Financial institutions and other investors also create liquidity by trading in secondary markets such as those for stocks and bonds. We present a model to formalize how this type of liquidity creation induces volatility risk and how this risk drives the liquidity premium. We also use the model to motivate our empirical analysis.
We test the predictions of our model using U.S. stock return data from 2001 to 2016 (covering the period after “decimalization,” when liquidity provision became competitive). Each day, we sort stocks into deciles based on their return (normalized by its rolling standard deviation) and quintiles based on their size (small stocks are known to be much less liquid). Within each size quintile, we construct longshort portfolios that buy stocks in the low return deciles and sell stocks in the high return deciles. These are known as short-term reversal portfolios in the literature. In our model, a large return reflects high order flow and hence high liquidity demand. The reversal portfolio therefore mimics the position of the liquidity provider, hence, we can use it to analyze the returns to liquidity creation.
Consistent with the model, and with the prior literature, our reversal portfolios earn substantial returns that cannot be explained by exposure to market risk. Among large stocks, which account for the bulk of the market by value, the reversal strategy across the lowest and highest return deciles has an average return of 27 bps over a five day holding period, or about 13.5% per year. The annual Sharpe ratio is 0.6.
Figure 1 plots the return of the large-stock reversal strategy averaged over a 60-day forward-looking window against the level of VIX, a risk-neutral measure of the expected volatility of the S&P 500 over the next 30 days. The figure shows that the reversal return is strongly positively related to VIX (the raw correlation is 46%). In a regression, we find that a one-point higher VIX leads to a 5.37 bps higher reversal return over the next five days, which is large relative to the average return of the strategy. The R2 of this regression is 2.18%, which is very high for daily data. These findings confirm the main result of Nagel that VIX predicts reversal returns. They are also a prediction of our model.

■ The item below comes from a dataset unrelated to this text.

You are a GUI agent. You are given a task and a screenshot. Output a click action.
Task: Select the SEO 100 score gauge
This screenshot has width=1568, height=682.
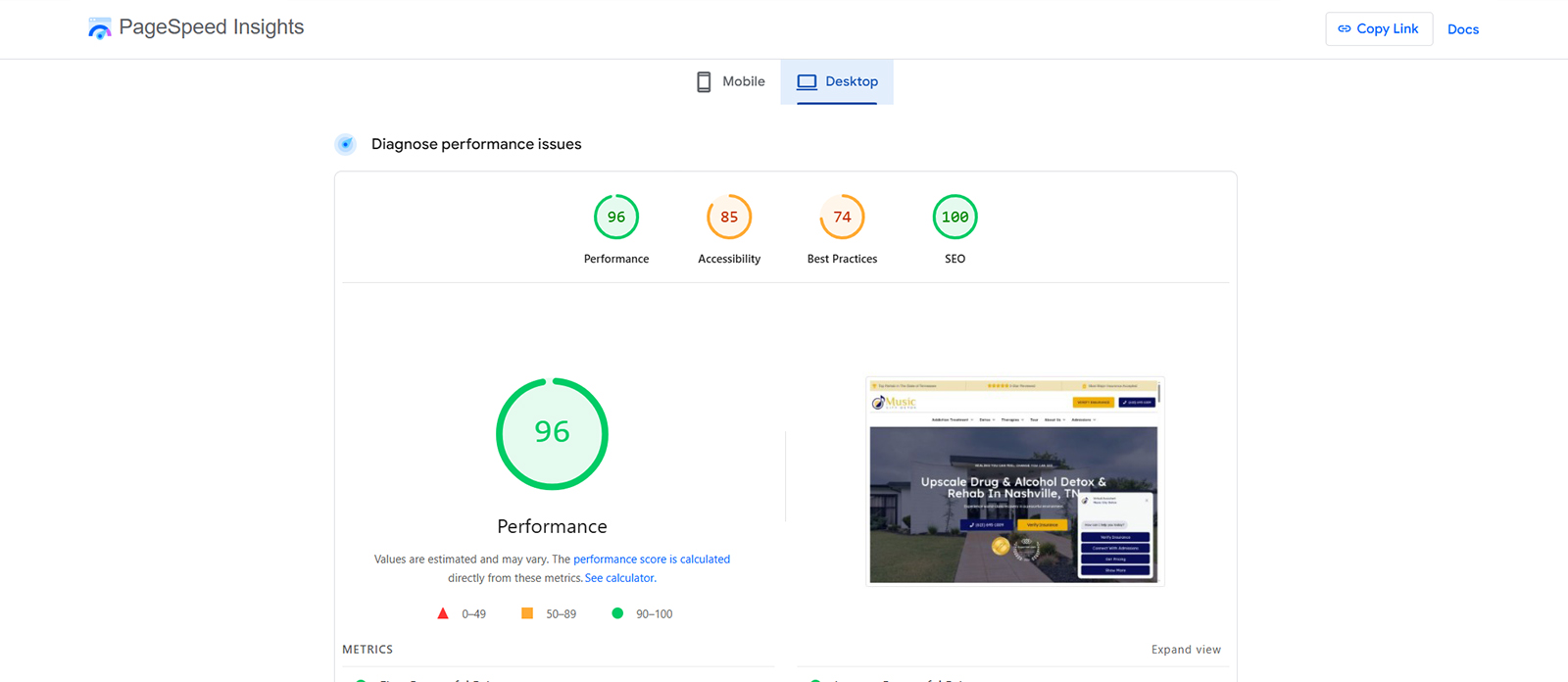click(x=955, y=218)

A high level of VIX is associated not only with high expected volatility but also with high volatility of volatility (and high aversion to volatility risk). In our model this makes liquidity creation riskier and raises the price of liquidity.

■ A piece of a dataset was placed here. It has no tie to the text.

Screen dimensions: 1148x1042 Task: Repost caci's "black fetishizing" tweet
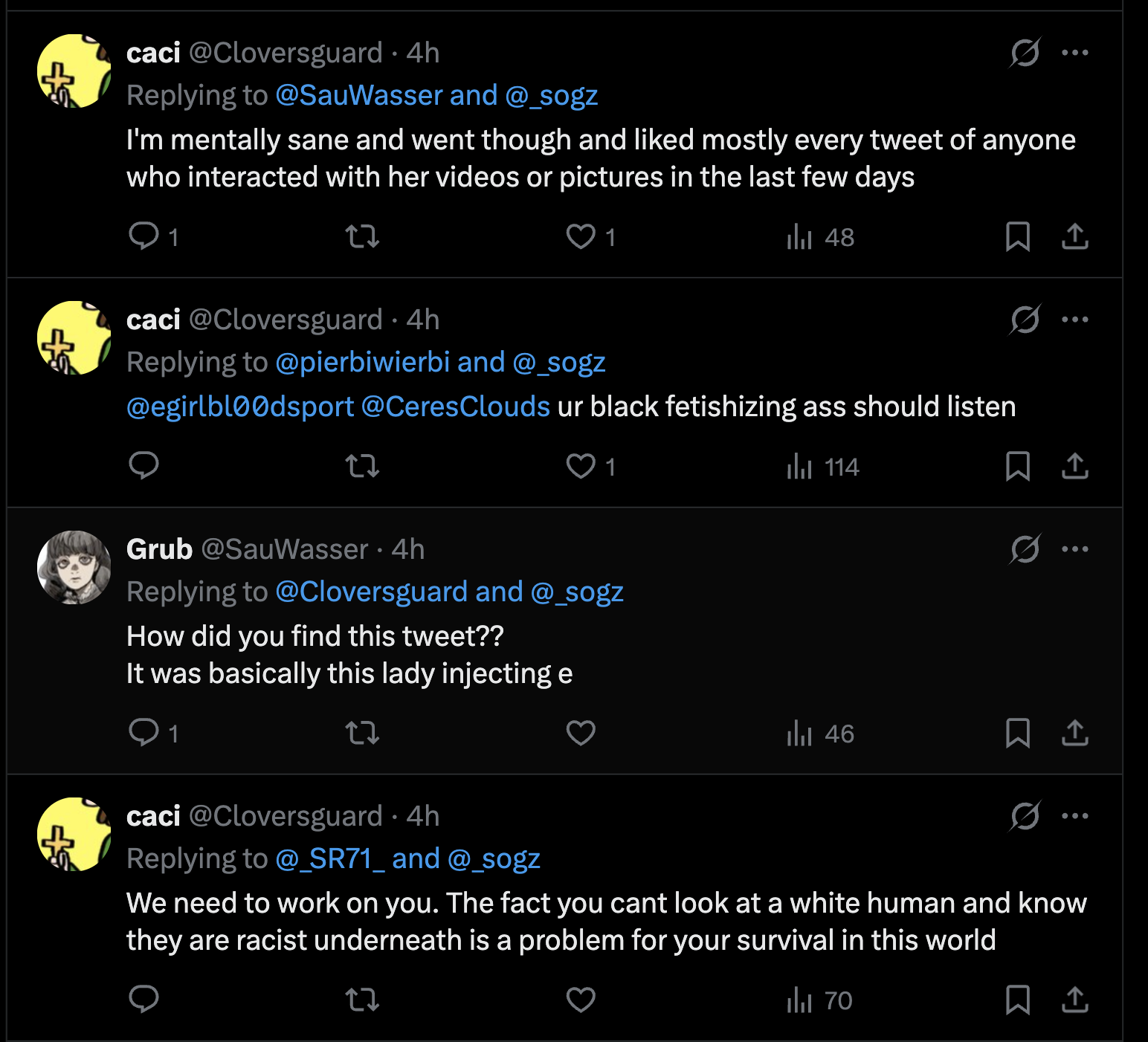point(362,467)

The bottom panel of Figure 1 tests this mechanism by plotting a measure of the volatility risk of the reversal strategy. We compute it by running 60-day rolling window regressions of the five-day large-stock reversal return on the daily VIX changes during the holding period. The figure plots the annualized standard deviation of the fitted value from this regression, which captures the systematic volatility of the reversal strategy due to VIX changes, i.e. its volatility risk. The figure shows that the volatility risk of the reversal strategy is substantial and that it covaries strongly with the level of VIX (the raw correlation is 58%). This confirms the prediction that when VIX is high the reversal strategy is exposed to more volatility risk, which is consistent with its higher premium.